» Task brief: What is needed is a verbatim copy of each record below.

========================================================================

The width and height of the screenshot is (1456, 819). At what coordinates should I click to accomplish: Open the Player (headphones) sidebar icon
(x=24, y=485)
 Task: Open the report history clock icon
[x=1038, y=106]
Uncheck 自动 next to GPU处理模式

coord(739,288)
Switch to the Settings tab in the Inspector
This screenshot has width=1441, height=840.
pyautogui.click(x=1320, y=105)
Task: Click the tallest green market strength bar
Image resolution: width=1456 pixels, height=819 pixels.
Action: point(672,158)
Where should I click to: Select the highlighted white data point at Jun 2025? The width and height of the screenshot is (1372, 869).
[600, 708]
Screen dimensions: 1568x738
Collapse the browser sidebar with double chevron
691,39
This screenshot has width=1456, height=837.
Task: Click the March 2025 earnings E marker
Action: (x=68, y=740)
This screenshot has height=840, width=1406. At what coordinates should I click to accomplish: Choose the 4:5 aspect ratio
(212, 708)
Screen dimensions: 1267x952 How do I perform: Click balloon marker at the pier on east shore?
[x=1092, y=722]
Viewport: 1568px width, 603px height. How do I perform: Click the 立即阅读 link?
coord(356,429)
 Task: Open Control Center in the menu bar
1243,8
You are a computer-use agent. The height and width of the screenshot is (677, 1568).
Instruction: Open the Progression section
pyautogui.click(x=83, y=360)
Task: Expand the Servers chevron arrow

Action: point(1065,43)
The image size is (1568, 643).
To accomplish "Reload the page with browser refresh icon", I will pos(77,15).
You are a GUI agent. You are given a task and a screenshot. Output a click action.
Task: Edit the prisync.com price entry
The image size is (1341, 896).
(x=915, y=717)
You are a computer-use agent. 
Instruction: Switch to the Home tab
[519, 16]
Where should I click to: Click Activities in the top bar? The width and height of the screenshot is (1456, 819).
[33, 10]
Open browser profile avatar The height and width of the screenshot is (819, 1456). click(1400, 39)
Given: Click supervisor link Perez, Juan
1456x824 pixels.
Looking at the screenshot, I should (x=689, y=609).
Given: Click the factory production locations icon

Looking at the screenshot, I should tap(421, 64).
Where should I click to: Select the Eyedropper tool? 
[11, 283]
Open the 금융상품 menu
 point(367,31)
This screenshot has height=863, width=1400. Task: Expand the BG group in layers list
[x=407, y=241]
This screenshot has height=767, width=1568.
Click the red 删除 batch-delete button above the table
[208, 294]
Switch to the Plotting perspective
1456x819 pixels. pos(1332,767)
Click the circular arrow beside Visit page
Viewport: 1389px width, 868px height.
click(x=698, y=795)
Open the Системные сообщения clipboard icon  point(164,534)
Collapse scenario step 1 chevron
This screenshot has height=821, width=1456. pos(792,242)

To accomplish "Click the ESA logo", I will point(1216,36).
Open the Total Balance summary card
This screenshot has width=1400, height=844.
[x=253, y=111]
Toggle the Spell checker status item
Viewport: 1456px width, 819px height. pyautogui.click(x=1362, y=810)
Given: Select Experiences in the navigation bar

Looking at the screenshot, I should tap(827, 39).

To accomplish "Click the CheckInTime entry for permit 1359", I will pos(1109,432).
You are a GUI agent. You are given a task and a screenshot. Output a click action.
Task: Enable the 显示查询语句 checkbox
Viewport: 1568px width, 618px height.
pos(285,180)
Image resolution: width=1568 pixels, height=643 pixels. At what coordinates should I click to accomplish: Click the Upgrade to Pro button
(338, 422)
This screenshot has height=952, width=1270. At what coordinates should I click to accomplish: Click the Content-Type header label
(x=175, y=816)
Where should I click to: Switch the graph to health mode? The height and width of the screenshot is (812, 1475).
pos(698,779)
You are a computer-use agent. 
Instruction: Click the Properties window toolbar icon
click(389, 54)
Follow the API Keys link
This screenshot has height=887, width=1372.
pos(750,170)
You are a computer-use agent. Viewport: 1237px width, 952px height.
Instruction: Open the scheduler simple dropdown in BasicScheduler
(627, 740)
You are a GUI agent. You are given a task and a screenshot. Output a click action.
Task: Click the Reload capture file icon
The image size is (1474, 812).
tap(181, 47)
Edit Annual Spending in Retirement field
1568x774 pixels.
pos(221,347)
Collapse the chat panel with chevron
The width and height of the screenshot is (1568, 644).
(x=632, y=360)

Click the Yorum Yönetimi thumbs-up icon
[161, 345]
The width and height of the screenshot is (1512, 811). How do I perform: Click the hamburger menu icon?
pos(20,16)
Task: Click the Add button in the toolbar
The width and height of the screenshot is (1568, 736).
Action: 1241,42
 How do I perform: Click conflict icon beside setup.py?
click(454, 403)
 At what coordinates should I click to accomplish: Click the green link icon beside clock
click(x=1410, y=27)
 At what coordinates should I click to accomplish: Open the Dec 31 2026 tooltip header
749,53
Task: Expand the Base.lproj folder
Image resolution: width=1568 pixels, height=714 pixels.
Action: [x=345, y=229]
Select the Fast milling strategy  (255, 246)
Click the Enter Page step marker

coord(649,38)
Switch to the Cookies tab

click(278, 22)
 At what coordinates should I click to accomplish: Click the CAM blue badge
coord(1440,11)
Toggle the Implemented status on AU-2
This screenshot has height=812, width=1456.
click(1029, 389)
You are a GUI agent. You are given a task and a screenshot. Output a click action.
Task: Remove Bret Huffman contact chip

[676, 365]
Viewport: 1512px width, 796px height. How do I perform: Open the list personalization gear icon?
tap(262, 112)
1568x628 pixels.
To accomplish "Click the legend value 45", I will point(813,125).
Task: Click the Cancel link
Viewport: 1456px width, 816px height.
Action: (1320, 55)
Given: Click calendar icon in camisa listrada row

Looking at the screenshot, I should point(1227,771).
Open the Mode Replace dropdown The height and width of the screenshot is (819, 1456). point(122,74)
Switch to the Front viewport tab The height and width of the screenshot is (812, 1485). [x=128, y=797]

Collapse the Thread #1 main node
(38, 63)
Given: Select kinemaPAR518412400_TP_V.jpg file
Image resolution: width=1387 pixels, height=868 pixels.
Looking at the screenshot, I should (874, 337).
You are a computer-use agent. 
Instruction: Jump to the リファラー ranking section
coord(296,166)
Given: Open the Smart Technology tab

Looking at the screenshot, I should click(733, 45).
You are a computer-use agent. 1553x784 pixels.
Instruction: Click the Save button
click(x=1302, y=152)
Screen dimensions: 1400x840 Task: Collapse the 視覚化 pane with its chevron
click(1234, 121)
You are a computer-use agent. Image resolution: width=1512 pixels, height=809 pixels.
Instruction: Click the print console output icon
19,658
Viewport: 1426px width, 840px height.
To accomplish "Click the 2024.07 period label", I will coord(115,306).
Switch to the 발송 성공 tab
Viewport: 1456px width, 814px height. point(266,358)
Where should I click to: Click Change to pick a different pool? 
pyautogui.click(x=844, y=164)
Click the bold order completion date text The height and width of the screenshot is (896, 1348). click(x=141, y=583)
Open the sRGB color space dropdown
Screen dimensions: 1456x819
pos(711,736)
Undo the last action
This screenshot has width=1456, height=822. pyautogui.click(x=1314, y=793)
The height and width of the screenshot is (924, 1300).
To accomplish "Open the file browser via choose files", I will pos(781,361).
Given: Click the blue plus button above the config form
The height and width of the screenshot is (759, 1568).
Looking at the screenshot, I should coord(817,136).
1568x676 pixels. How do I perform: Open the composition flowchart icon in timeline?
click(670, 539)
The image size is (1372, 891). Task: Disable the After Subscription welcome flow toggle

========================================================================

» Final answer:
The width and height of the screenshot is (1456, 819). At what coordinates should I click to accomplish: Open the Player (headphones) sidebar icon
(x=24, y=485)
 Task: Open the report history clock icon
[x=1038, y=106]
Uncheck 自动 next to GPU处理模式

coord(739,288)
Switch to the Settings tab in the Inspector
This screenshot has width=1441, height=840.
pyautogui.click(x=1320, y=105)
Task: Click the tallest green market strength bar
Image resolution: width=1456 pixels, height=819 pixels.
Action: point(672,158)
Where should I click to: Select the highlighted white data point at Jun 2025? The width and height of the screenshot is (1372, 869).
[600, 708]
Screen dimensions: 1568x738
Collapse the browser sidebar with double chevron
691,39
This screenshot has width=1456, height=837.
Task: Click the March 2025 earnings E marker
Action: (x=68, y=740)
This screenshot has height=840, width=1406. At what coordinates should I click to accomplish: Choose the 4:5 aspect ratio
(212, 708)
Screen dimensions: 1267x952 How do I perform: Click balloon marker at the pier on east shore?
[x=1092, y=722]
Viewport: 1568px width, 603px height. How do I perform: Click the 立即阅读 link?
coord(356,429)
 Task: Open Control Center in the menu bar
1243,8
You are a computer-use agent. The height and width of the screenshot is (677, 1568).
Instruction: Open the Progression section
pyautogui.click(x=83, y=360)
Task: Expand the Servers chevron arrow

Action: point(1065,43)
The image size is (1568, 643).
To accomplish "Reload the page with browser refresh icon", I will pos(77,15).
You are a GUI agent. You are given a task and a screenshot. Output a click action.
Task: Edit the prisync.com price entry
The image size is (1341, 896).
(x=915, y=717)
You are a computer-use agent. 
Instruction: Switch to the Home tab
[519, 16]
Where should I click to: Click Activities in the top bar? The width and height of the screenshot is (1456, 819).
[33, 10]
Open browser profile avatar The height and width of the screenshot is (819, 1456). click(1400, 39)
Given: Click supervisor link Perez, Juan
1456x824 pixels.
Looking at the screenshot, I should (x=689, y=609).
Given: Click the factory production locations icon

Looking at the screenshot, I should tap(421, 64).
Where should I click to: Select the Eyedropper tool? 
[11, 283]
Open the 금융상품 menu
 point(367,31)
This screenshot has height=863, width=1400. Task: Expand the BG group in layers list
[x=407, y=241]
This screenshot has height=767, width=1568.
Click the red 删除 batch-delete button above the table
[208, 294]
Switch to the Plotting perspective
1456x819 pixels. pos(1332,767)
Click the circular arrow beside Visit page
Viewport: 1389px width, 868px height.
click(x=698, y=795)
Open the Системные сообщения clipboard icon  point(164,534)
Collapse scenario step 1 chevron
This screenshot has height=821, width=1456. pos(792,242)

To accomplish "Click the ESA logo", I will point(1216,36).
Open the Total Balance summary card
This screenshot has width=1400, height=844.
[x=253, y=111]
Toggle the Spell checker status item
Viewport: 1456px width, 819px height. pyautogui.click(x=1362, y=810)
Given: Select Experiences in the navigation bar

Looking at the screenshot, I should tap(827, 39).

To accomplish "Click the CheckInTime entry for permit 1359", I will pos(1109,432).
You are a GUI agent. You are given a task and a screenshot. Output a click action.
Task: Enable the 显示查询语句 checkbox
Viewport: 1568px width, 618px height.
pos(285,180)
Image resolution: width=1568 pixels, height=643 pixels. At what coordinates should I click to accomplish: Click the Upgrade to Pro button
(338, 422)
This screenshot has height=952, width=1270. At what coordinates should I click to accomplish: Click the Content-Type header label
(x=175, y=816)
Where should I click to: Switch the graph to health mode? The height and width of the screenshot is (812, 1475).
pos(698,779)
You are a computer-use agent. 
Instruction: Click the Properties window toolbar icon
click(389, 54)
Follow the API Keys link
This screenshot has height=887, width=1372.
pos(750,170)
You are a computer-use agent. Viewport: 1237px width, 952px height.
Instruction: Open the scheduler simple dropdown in BasicScheduler
(627, 740)
You are a GUI agent. You are given a task and a screenshot. Output a click action.
Task: Click the Reload capture file icon
The image size is (1474, 812).
tap(181, 47)
Edit Annual Spending in Retirement field
1568x774 pixels.
pos(221,347)
Collapse the chat panel with chevron
The width and height of the screenshot is (1568, 644).
(x=632, y=360)

Click the Yorum Yönetimi thumbs-up icon
[161, 345]
The width and height of the screenshot is (1512, 811). How do I perform: Click the hamburger menu icon?
pos(20,16)
Task: Click the Add button in the toolbar
The width and height of the screenshot is (1568, 736).
Action: 1241,42
 How do I perform: Click conflict icon beside setup.py?
click(454, 403)
 At what coordinates should I click to accomplish: Click the green link icon beside clock
click(x=1410, y=27)
 At what coordinates should I click to accomplish: Open the Dec 31 2026 tooltip header
749,53
Task: Expand the Base.lproj folder
Image resolution: width=1568 pixels, height=714 pixels.
Action: [x=345, y=229]
Select the Fast milling strategy  (255, 246)
Click the Enter Page step marker

coord(649,38)
Switch to the Cookies tab

click(278, 22)
 At what coordinates should I click to accomplish: Click the CAM blue badge
coord(1440,11)
Toggle the Implemented status on AU-2
This screenshot has height=812, width=1456.
click(1029, 389)
You are a GUI agent. You are given a task and a screenshot. Output a click action.
Task: Remove Bret Huffman contact chip

[676, 365]
Viewport: 1512px width, 796px height. How do I perform: Open the list personalization gear icon?
tap(262, 112)
1568x628 pixels.
To accomplish "Click the legend value 45", I will point(813,125).
Task: Click the Cancel link
Viewport: 1456px width, 816px height.
Action: (1320, 55)
Given: Click calendar icon in camisa listrada row

Looking at the screenshot, I should point(1227,771).
Open the Mode Replace dropdown The height and width of the screenshot is (819, 1456). point(122,74)
Switch to the Front viewport tab The height and width of the screenshot is (812, 1485). [x=128, y=797]

Collapse the Thread #1 main node
(38, 63)
Given: Select kinemaPAR518412400_TP_V.jpg file
Image resolution: width=1387 pixels, height=868 pixels.
Looking at the screenshot, I should (874, 337).
You are a computer-use agent. 
Instruction: Jump to the リファラー ranking section
coord(296,166)
Given: Open the Smart Technology tab

Looking at the screenshot, I should click(733, 45).
You are a computer-use agent. 1553x784 pixels.
Instruction: Click the Save button
click(x=1302, y=152)
Screen dimensions: 1400x840 Task: Collapse the 視覚化 pane with its chevron
click(1234, 121)
You are a computer-use agent. Image resolution: width=1512 pixels, height=809 pixels.
Instruction: Click the print console output icon
19,658
Viewport: 1426px width, 840px height.
To accomplish "Click the 2024.07 period label", I will coord(115,306).
Switch to the 발송 성공 tab
Viewport: 1456px width, 814px height. point(266,358)
Where should I click to: Click Change to pick a different pool? 
pyautogui.click(x=844, y=164)
Click the bold order completion date text The height and width of the screenshot is (896, 1348). click(x=141, y=583)
Open the sRGB color space dropdown
Screen dimensions: 1456x819
pos(711,736)
Undo the last action
This screenshot has width=1456, height=822. pyautogui.click(x=1314, y=793)
The height and width of the screenshot is (924, 1300).
To accomplish "Open the file browser via choose files", I will pos(781,361).
Given: Click the blue plus button above the config form
The height and width of the screenshot is (759, 1568).
Looking at the screenshot, I should coord(817,136).
1568x676 pixels. How do I perform: Open the composition flowchart icon in timeline?
click(670, 539)
The image size is (1372, 891). Task: Disable the After Subscription welcome flow toggle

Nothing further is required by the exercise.